### Task statement
Repeat each entry verbatim.
=== Listed entries ===
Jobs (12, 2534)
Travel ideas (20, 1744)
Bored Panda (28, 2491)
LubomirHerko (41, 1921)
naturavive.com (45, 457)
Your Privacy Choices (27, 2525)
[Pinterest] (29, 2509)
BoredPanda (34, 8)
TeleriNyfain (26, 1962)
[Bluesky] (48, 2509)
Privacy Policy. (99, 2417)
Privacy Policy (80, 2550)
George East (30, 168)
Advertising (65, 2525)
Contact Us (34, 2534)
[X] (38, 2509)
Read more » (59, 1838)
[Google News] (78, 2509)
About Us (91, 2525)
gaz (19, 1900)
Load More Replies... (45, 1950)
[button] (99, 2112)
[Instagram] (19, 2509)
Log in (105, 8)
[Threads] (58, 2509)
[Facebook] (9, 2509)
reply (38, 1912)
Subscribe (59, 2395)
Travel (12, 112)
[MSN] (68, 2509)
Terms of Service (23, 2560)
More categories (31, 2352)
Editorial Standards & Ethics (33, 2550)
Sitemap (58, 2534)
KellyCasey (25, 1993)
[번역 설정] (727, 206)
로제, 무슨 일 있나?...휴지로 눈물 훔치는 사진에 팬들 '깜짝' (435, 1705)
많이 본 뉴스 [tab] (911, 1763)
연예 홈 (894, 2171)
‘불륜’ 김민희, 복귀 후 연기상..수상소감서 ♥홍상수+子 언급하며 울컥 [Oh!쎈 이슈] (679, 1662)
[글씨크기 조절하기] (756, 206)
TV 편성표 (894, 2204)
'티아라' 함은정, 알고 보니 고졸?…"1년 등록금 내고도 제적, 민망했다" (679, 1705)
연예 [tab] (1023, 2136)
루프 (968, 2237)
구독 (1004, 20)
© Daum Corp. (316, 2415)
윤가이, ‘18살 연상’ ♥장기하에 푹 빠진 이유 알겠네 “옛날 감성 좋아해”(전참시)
===
### Solution to this problem
Jobs (12, 2534)
Travel ideas (20, 1744)
Bored Panda (28, 2491)
LubomirHerko (41, 1921)
naturavive.com (45, 457)
Your Privacy Choices (27, 2525)
[Pinterest] (29, 2509)
BoredPanda (34, 8)
TeleriNyfain (26, 1962)
[Bluesky] (48, 2509)
Privacy Policy. (99, 2417)
Privacy Policy (80, 2550)
George East (30, 168)
Advertising (65, 2525)
Contact Us (34, 2534)
[X] (38, 2509)
Read more » (59, 1838)
[Google News] (78, 2509)
About Us (91, 2525)
gaz (19, 1900)
Load More Replies... (45, 1950)
[button] (99, 2112)
[Instagram] (19, 2509)
Log in (105, 8)
[Threads] (58, 2509)
[Facebook] (9, 2509)
reply (38, 1912)
Subscribe (59, 2395)
Travel (12, 112)
[MSN] (68, 2509)
Terms of Service (23, 2560)
More categories (31, 2352)
Editorial Standards & Ethics (33, 2550)
Sitemap (58, 2534)
KellyCasey (25, 1993)
[번역 설정] (727, 206)
로제, 무슨 일 있나?...휴지로 눈물 훔치는 사진에 팬들 '깜짝' (435, 1705)
많이 본 뉴스 [tab] (911, 1763)
연예 홈 (894, 2171)
‘불륜’ 김민희, 복귀 후 연기상..수상소감서 ♥홍상수+子 언급하며 울컥 [Oh!쎈 이슈] (679, 1662)
[글씨크기 조절하기] (756, 206)
TV 편성표 (894, 2204)
'티아라' 함은정, 알고 보니 고졸?…"1년 등록금 내고도 제적, 민망했다" (679, 1705)
연예 [tab] (1023, 2136)
루프 (968, 2237)
구독 (1004, 20)
© Daum Corp. (316, 2415)
윤가이, ‘18살 연상’ ♥장기하에 푹 빠진 이유 알겠네 “옛날 감성 좋아해”(전참시)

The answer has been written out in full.